Exercise description:
The entries are to be reproduced word for word, with all images left out.

==========

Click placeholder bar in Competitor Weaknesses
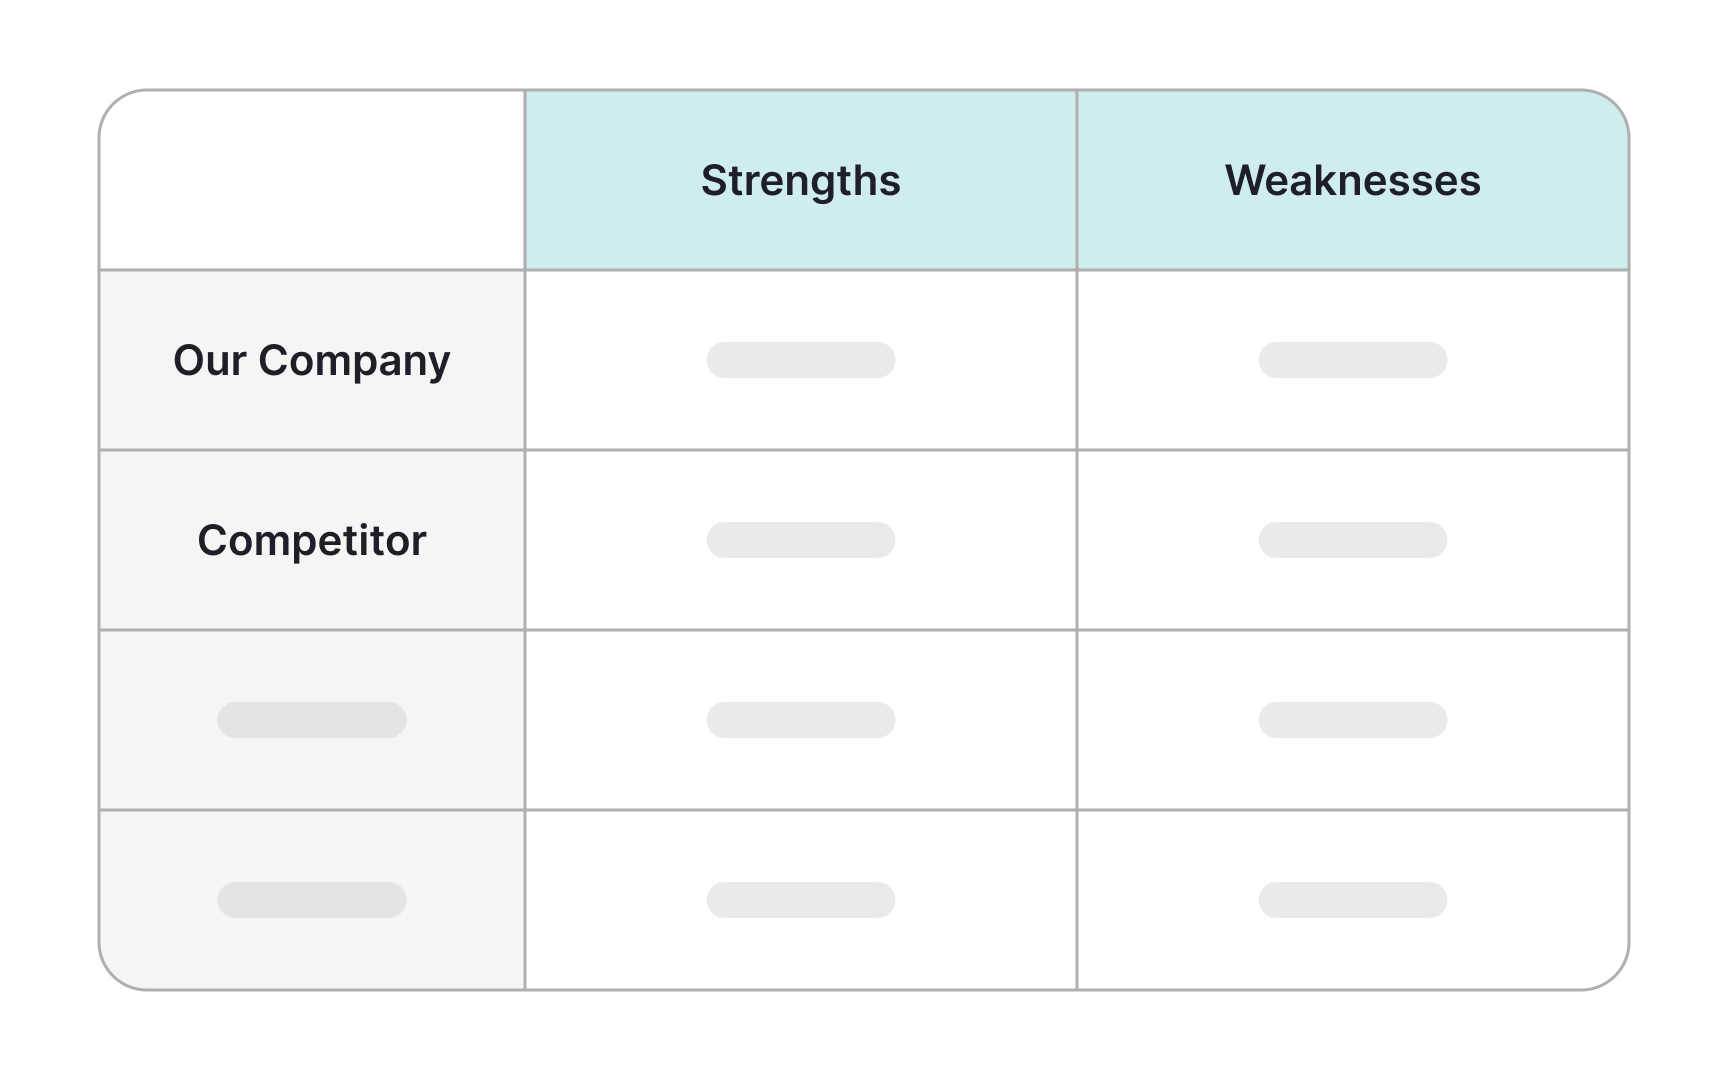1728x1080 pixels. click(x=1352, y=540)
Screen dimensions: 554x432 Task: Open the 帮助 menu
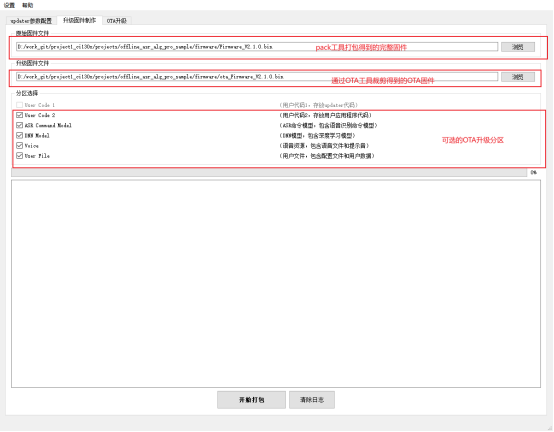(x=28, y=5)
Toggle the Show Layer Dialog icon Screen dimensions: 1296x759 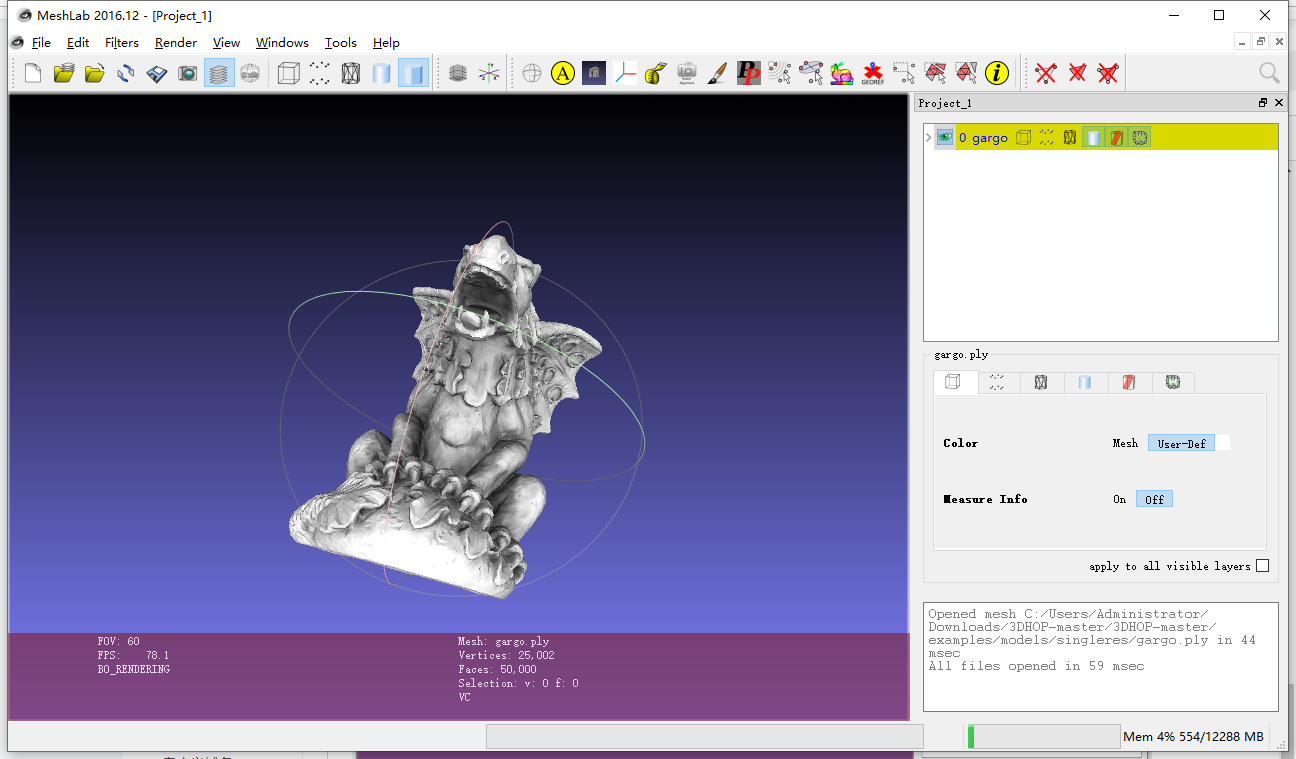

==========

Solved exercise:
Click placeholder bar in Competitor Weaknesses
1728x1080 pixels. click(x=1352, y=540)
Screen dimensions: 554x432 Task: Open the 帮助 menu
(x=28, y=5)
Toggle the Show Layer Dialog icon Screen dimensions: 1296x759 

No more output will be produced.